■ Tareas a realizar
a – Devuelve sin cambios el pasaje del texto sobre la batalla de Puebla que va de "El asalto francés" a "(Garfias Magaña: 20).".
b – Prolonga el texto sobre la batalla de Puebla a partir de su última oración.

■ Fragmento de origen
El asalto francés no resultó simultáneo sino sucesivo, debido a las condiciones del terreno. La primera columa, que debía asaltar el fuerte por el lado Norte, avanzó con relativa facilidad pero encontró fuerte resistencia al chocar contra los batallones de la Brigada de Berriozábal y  Cuerpo de Cazadores de Morelia, de la División Negrete. El comandante Morand se vio obligado a ordellar el repliegue, no sólo por el fuego de la infanteria y la artillería mexicanas sino por el fuego que provenía del fuerte de Loreto y que tomaba de franco a sus tropas (Garfias Magaña: 20).

Y luego:

Eran aproximadamente las 15:30 hrs, cuando en la llanura Noreste de Puebla el Gral. Porfirio Diaz, con los cuerpos de su brigada: los Escuadrones Trujano, Lanceros de Oaxaca y Toluca y dos piezas de artilleria, contuvo y rechazó a otra columna enemiga que se adelantó siguiendo el camino de Veracruz. Los persiguió durante un corto trayecto, ya que su columna recibió órdenes de Zaragoza de detenerse, pues juzgó peligroso seguir atacando a los franceses, según su opinión: "Derrotados como estaban, tenían más fuerza numérica que la mía". Esta acción del Gral. Díaz obligó al ejército intervencionista a replegarse a la Hacienda de Remetería y al Rancho de San José para hacerse fuerte. La retirada del Cuerpo Expedicionario francés continuó al oscurecer y se llevó a cabo en buen orden, replegándose escalonadamente las unidades de los coroneles L'Heriller y Gambier hasta la Hacienda de los Álamos, donde llegaron los heridos (Garfias Magana: 21).

                En el imaginario colectivo mexicano, la batalla del 5 de mayo no acepta contradiccciones: el grito de victoria es unívoco. No importan datos irrelevantes ni nombres olvidables. Todo pasa en un día y es en ese lunes 5 de mayo de 1862 cuando la historia de México se detiene, da un vuelco, gravita sobre sí misma y se rehace para avanzar sobre la República restaurada, el Porfiriato, la Revolución, la consolidación del Estado mexicano y el México contemporáneo. Pobres de hazañas, el mexicano debe conformarse con una victoria que no fue relevante en términos de guerra, aunque sí en sensiblería, patrioterismo y aceptación de nacionalismo. Pocos recuerdan que después de la humillante derrota en Puebla, Napoleón III decidió reforzar su actitud invasora y, al mando del prestigioso general Forey, envió treinta mil efectivos que en 62 días habían sometido al ejército mexicano al mando del ilustre general González Ortega.  Puebla no tuvo 62 días. El 17 de mayo caería víctima de los embates de renovadas brigadas francesas (González y González: 113).  12 días duró el estupor y algarabía, la conciencia de por fin haber encontrado un sentido nacional, y sobre todo, la demostración que ante militares petulantes y nobles sanguíneos, el mexicano no era ni mejor ni peor.

■ Segmento de datos

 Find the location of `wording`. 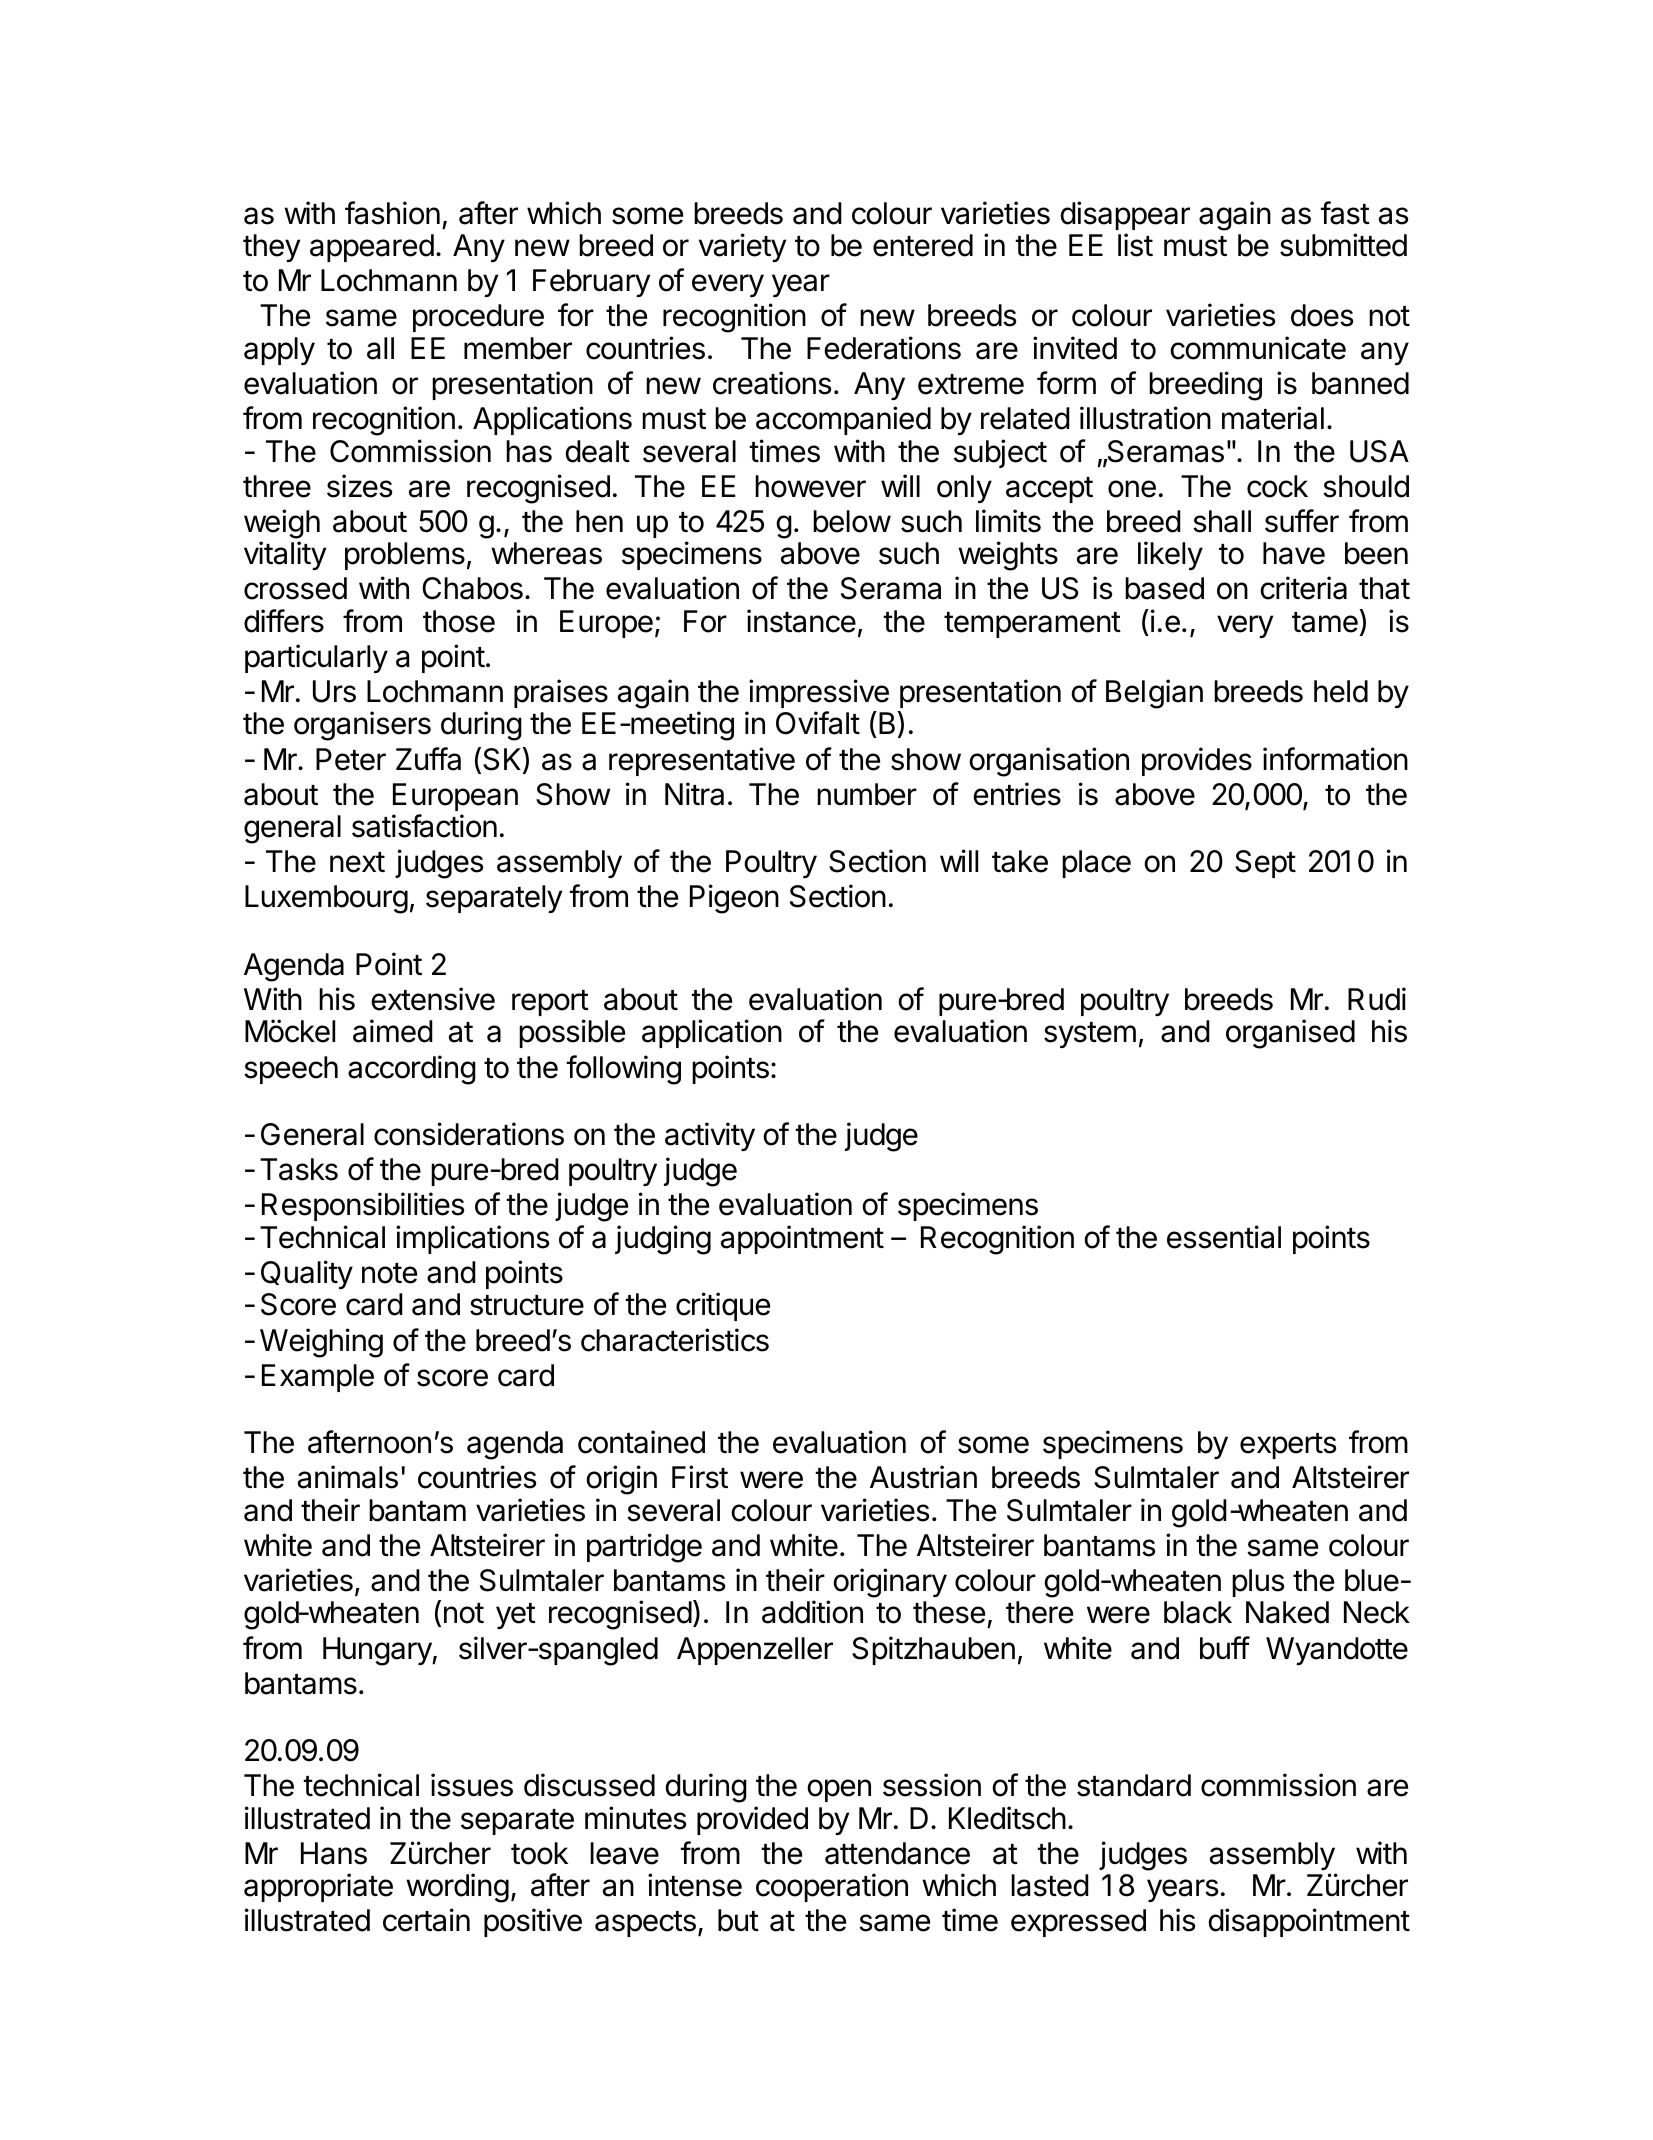

wording is located at coordinates (457, 1888).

■ Resultados esperados
a –
El asalto francés no resultó simultáneo sino sucesivo, debido a las condiciones del terreno. La primera columa, que debía asaltar el fuerte por el lado Norte, avanzó con relativa facilidad pero encontró fuerte resistencia al chocar contra los batallones de la Brigada de Berriozábal y  Cuerpo de Cazadores de Morelia, de la División Negrete. El comandante Morand se vio obligado a ordellar el repliegue, no sólo por el fuego de la infanteria y la artillería mexicanas sino por el fuego que provenía del fuerte de Loreto y que tomaba de franco a sus tropas (Garfias Magaña: 20).

b –
            El motivo –el pretexto- de este ensayo es mostrar que el carácter del mexicano, el imaginario colectivo, la trama novelesca nacionalista y patriotera de los gobiernos en turno y las políticas educativas se funden para crear un supuesto donde no importa la validez del hecho, sino su creencia casi irrefutable hasta convertirse en verdad. Si bien la batalla del 5 de mayo es un episodio de la historia nacional que se ha mantenido estático durante 150 años y no ha aceptado una evolución propia de cualquier hecho histórico, la sociedad mexicana sí ha evolucionado, y es aquí donde entra el tema de análisis, porque el concepto de historia nacional muta según el discurso gubernamental en turno y con él el sentido de unificación nacional. Hay que resaltar también que, como señala Luis González y González, los actuantes y responsables de los cambios históricos-sociales son monorías rectoras, personajes notables y figuras señeras, no “masas sin rostro ni adalides archidibujados” (González: 127). La masa sirve, en este sentido, como un nutrido campo experimental de sentimientos encontrados, charlatanería, devoción cuasi religiosa y, en muchos casos, vil engaño.   
Es este, pues, en una primera parte, un recorrido por el carácter del ser histórico del mexicano, sus dobleces y suturas, sus manías y obsesiones, sus regresiones y digresiones. Intenta ser, en una segunda, una revaloración de nuestros hermanos indígenas, que, entre otras cosas, siempre han partcipado activamente en cada uno de los conflictos armados que nuestro País (recordemos la valiosa y acaso decisiva participación de los indígenas zacapoaxtlas al mando del general Miguel Negrete en la Batalla de Puebla), algunas veces engañados con promesas de cambio, otras llevados por el más fiel espíritu revolucionario (mención a parte serían los indígenas zapatistas, los de don Emiliano y los de don Marcos), pero los más porque no tienen de otra.  Una última parte hace una valoración de la Batalla del 5 de mayo a 150 años de realizada, el uso mediático que a últimas fechas se le ha dado a la misma, el despilfarro de recursos para la celebración y cómo puede reinventarse el 5 de mayo para crear una máscara  que proyecta unidad nacional.

II
Un país sin crítica es un país ciego.
Octavio Paz.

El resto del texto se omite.